In the recently published Robert Burns and Religion (Ashgate, £45.00) Dr Walter McGinty shows very clearly that Carlyle's assertion that Burns “had no reloigion” is as false as the attempts of clerical proposers of his Immortal Memory to baptise him as a Christian.

McGinty is well placed to survey the theme of Burns' attitude to religion since, for many years he was Church of Scotland minister, whose kirk was immortalised in Tam o' Shanter.

“Kirk-Alloway was drawing nigh
Whare ghaists and houlets nightly cry.”

McGinty shows how Burns moved from viewing the world in his young days from an essentially Christian viewpoint “to a more generalised view of religion, one that concentrated its hold on just a few basic understandings of a person in relation to his God, a God who remained his creator, before whom he was accountable, and whose nature was benevolent. McGinty traces in Burns' letters and poems references to a benevolent God, and very helpfully he lists every description in the poet's writings to God with the description of Him given. Only once does Burns refer to God in specifically Christian terms (“God was in Christ”) and even then he is not saying that the this is something he believes but a conviction he was pass on to his children for it will make their lives happier and better. The other main expression of Burns' attitude to religion in a conviction of his own accountability is also very helpfully treated.

Burns' poetry contains biting, satirical verses about prominent ministers in his native Ayrshire, and McGinty provides very helpful biographical accounts of them and of their theological views, for it is clear that whatever Burns' views were about God, his attitude to the church, leaves little room for uncertainty.

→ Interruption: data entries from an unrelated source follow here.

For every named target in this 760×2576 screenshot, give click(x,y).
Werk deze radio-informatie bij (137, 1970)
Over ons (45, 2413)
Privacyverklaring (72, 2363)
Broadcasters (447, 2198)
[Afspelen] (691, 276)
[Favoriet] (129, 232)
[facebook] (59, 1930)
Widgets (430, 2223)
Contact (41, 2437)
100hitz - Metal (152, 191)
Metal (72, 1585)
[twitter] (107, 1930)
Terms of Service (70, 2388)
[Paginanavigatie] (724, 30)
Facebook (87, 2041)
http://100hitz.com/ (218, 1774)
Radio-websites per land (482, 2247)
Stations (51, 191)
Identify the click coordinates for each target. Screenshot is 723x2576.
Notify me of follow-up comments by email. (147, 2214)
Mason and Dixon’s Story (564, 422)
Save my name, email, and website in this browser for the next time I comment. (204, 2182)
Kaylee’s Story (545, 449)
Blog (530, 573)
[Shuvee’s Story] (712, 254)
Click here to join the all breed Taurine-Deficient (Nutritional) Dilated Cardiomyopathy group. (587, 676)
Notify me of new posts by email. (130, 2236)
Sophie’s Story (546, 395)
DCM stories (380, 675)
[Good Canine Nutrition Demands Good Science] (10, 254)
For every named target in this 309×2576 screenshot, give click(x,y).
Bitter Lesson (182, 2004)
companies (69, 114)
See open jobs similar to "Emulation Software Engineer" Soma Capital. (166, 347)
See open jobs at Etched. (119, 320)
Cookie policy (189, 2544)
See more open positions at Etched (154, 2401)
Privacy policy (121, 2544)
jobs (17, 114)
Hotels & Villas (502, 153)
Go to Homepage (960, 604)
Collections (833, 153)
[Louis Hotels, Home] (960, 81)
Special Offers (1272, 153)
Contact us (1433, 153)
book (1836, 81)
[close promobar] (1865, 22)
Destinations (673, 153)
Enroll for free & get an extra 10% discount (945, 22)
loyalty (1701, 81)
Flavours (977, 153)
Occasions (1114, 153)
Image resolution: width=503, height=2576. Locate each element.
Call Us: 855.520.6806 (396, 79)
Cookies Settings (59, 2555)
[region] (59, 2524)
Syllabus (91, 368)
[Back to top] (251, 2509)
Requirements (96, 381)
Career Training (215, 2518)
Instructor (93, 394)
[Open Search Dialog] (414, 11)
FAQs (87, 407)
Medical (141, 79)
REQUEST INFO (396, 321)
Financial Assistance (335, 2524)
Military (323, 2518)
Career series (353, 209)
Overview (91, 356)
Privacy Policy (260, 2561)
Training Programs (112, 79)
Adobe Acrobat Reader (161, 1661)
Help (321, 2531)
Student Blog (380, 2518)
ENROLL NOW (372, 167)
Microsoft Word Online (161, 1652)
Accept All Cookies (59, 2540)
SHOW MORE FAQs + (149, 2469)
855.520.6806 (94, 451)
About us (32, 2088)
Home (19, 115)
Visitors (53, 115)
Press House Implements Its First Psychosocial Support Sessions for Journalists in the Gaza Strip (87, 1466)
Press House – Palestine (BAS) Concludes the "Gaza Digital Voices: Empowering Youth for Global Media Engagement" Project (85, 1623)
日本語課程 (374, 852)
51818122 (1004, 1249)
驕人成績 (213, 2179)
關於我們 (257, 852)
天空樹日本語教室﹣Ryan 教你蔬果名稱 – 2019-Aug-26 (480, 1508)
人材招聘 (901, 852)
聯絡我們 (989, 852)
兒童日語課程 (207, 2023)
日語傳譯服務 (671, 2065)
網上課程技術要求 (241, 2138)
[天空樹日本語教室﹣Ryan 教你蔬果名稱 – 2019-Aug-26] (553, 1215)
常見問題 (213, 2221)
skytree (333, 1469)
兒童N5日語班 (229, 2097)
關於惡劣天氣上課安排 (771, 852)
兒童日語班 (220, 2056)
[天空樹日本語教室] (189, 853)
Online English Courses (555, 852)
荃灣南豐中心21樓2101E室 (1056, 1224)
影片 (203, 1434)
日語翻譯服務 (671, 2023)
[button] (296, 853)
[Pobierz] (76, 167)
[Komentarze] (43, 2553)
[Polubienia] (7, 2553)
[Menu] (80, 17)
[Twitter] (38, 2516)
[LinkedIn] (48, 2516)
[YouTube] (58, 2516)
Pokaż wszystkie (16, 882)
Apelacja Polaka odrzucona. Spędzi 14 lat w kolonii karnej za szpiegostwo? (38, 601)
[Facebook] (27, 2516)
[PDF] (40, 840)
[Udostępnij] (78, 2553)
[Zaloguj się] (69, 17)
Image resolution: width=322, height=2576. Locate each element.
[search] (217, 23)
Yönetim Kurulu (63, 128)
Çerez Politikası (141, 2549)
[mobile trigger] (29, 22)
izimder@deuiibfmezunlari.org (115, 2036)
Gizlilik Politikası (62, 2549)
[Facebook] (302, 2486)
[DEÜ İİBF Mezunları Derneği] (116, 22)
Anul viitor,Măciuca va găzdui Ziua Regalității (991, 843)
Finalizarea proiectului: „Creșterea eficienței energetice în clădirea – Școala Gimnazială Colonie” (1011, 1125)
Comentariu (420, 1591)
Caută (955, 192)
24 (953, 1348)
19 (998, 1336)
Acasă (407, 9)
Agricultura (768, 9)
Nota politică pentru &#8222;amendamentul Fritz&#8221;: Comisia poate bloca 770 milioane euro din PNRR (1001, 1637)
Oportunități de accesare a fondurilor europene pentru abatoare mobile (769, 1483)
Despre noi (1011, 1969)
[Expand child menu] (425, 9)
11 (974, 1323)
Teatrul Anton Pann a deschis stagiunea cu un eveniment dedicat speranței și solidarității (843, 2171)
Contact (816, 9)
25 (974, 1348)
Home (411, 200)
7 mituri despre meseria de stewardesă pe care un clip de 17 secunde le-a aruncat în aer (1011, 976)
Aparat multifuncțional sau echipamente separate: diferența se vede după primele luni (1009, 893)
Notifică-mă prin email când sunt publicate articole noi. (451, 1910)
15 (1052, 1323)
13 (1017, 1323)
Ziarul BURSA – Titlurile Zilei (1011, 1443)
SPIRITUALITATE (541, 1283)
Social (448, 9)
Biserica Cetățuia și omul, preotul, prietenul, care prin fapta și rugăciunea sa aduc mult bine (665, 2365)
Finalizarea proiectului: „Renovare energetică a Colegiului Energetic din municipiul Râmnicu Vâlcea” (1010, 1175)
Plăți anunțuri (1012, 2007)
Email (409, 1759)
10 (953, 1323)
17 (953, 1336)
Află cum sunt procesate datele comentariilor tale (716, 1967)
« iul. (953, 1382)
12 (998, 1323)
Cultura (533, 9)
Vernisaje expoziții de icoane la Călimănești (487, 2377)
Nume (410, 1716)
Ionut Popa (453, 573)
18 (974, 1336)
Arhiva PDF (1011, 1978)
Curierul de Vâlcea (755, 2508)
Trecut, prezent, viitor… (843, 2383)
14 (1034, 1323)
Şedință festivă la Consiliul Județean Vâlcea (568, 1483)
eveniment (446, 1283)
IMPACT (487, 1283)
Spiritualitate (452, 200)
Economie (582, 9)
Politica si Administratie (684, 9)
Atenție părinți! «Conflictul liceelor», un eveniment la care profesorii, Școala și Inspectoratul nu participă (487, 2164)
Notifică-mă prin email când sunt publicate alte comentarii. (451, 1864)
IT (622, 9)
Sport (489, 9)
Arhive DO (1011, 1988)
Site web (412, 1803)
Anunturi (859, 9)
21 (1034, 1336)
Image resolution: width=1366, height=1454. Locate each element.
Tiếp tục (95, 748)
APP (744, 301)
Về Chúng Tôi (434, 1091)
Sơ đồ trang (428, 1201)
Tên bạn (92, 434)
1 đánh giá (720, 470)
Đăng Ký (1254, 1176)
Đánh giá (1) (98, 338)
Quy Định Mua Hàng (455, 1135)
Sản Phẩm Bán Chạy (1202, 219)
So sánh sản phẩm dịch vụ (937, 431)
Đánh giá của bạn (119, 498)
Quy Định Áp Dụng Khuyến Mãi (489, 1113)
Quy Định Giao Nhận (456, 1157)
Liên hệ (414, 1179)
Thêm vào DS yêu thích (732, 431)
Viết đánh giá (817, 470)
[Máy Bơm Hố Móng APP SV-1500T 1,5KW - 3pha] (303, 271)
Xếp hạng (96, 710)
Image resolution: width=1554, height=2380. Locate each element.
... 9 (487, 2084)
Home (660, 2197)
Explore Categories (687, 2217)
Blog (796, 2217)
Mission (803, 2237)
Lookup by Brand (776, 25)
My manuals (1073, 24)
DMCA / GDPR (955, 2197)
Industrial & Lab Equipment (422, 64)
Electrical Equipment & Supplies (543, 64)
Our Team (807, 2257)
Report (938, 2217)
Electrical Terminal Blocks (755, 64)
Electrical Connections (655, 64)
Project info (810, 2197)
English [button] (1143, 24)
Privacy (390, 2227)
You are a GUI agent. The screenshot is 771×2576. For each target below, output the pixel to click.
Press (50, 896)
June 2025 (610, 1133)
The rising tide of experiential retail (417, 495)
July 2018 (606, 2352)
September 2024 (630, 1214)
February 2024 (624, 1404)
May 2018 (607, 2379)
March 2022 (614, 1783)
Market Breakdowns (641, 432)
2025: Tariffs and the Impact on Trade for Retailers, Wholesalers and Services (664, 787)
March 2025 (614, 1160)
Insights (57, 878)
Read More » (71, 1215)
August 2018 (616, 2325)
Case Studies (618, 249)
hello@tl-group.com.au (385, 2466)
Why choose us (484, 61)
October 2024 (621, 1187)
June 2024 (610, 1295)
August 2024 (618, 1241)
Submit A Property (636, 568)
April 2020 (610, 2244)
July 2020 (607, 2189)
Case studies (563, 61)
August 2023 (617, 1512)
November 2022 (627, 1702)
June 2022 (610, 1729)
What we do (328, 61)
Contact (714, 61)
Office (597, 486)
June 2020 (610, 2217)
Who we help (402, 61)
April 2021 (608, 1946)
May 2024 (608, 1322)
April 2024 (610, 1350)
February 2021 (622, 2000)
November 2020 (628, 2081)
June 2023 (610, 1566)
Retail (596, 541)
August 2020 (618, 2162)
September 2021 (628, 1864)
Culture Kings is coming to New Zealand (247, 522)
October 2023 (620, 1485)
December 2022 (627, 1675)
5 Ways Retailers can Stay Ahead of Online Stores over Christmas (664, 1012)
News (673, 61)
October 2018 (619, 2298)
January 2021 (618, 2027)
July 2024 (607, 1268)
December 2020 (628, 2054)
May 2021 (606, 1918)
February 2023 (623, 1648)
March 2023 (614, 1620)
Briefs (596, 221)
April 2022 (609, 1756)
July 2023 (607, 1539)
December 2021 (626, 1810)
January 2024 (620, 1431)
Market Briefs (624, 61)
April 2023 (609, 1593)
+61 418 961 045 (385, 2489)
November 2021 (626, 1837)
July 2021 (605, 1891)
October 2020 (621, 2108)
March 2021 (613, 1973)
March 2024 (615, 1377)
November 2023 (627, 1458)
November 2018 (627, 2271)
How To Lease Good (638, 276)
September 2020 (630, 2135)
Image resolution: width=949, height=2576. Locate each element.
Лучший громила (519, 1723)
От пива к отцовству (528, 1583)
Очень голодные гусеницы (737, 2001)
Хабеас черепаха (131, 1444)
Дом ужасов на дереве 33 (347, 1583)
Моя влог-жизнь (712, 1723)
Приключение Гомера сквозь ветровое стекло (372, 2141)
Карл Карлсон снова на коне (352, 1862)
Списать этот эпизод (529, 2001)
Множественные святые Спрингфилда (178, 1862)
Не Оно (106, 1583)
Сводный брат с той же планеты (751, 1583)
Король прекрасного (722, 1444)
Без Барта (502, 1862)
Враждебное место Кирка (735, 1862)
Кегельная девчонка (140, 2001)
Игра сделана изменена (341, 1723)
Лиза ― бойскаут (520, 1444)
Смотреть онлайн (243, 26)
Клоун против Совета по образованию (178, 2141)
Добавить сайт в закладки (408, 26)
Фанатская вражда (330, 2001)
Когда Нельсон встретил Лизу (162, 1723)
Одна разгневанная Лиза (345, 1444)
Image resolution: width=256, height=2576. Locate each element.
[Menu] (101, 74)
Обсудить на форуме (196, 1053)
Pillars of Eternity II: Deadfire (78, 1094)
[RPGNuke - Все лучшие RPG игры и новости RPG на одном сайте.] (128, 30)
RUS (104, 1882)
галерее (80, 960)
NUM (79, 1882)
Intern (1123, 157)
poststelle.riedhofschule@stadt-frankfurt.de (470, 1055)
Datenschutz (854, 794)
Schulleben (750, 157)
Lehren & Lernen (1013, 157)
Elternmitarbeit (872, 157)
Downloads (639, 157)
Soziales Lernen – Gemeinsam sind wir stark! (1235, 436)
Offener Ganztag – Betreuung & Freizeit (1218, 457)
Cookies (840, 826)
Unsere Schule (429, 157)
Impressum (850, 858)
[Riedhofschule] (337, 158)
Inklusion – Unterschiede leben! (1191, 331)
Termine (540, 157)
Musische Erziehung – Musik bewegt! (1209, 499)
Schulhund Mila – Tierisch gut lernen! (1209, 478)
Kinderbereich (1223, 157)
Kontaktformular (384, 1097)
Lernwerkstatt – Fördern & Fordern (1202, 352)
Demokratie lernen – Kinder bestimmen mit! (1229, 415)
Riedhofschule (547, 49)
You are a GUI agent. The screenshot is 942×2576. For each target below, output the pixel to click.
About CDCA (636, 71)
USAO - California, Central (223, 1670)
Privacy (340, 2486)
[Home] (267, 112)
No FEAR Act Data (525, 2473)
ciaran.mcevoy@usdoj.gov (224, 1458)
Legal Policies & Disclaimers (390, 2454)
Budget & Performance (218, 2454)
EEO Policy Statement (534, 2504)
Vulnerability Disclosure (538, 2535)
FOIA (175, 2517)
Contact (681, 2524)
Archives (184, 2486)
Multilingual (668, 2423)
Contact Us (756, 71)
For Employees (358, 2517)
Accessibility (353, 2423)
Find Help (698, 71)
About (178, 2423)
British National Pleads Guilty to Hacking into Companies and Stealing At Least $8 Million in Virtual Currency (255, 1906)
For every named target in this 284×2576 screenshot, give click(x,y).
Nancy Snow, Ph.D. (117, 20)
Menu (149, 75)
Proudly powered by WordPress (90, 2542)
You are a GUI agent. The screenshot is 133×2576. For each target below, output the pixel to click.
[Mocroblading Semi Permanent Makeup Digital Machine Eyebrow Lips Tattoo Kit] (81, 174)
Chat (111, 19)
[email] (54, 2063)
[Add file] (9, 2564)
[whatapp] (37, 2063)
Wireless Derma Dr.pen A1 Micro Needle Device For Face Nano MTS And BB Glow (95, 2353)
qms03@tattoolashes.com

When Queen Victoria's favourite minister, the great Norman MacLeod was in his first parish in Ayrshire, he was asked by the local doctor, just forty years after Burns' death, to take the chair at a Burns celebration, and in his reply the young MacLeod asked “how can we, with the shadow of consistency, commemorate Burns after sitting down at the Lord's Supper to commemorate the Saviour”. So he refused the invitation, though he later made amends by praising Burns at a meeting to mark the centenary of the poet's death, though proposing that a centenary edition of Burns' works be published “from which everything would be excluded which a Christian father could not read aloud in his family circle.” Later still, he wrote to his wife during one of his frequent visits to Balmoral: “The Queen sat down to spin at a nice Scotch wheel, while I read Robert Burns to her: Tam o' Shanter and A man's a man for a' that.

The present minister of St Giles' Cathedral, Gilleasbuig Macmillan tells how after preaching at a school about the parable of the prodigal son, a woman told him that the prodigal's father should have given the boy a good hiding when he got home. Young people should not get the impression that they can do bad things and not be punished. Later in the conversation the woman criticised the decision to install a stained glass window in St Giles' in memory of Burns with his notorious sexual behaviour. Gilleasbuig Macmillan says “As I prepared to murmur some placatory defence (it was late on a Sunday evening and I didn't feel like an argument, her husband said quietly, ‘The prodigal son'. ‘Exactly' said I, with relief.'”

It has always been one of the failings of the church in Scotland to regard sexual sins as more serious than any other kind of sins. But if I read the Gospels correctly, I find there far more condemnation of injustice and exploitation and corruption than I do of sexual peccadilloes. And where he saw injustice or encountered exploitation, or suspected corruption, Robert Burns was always to be found on the side of the angels!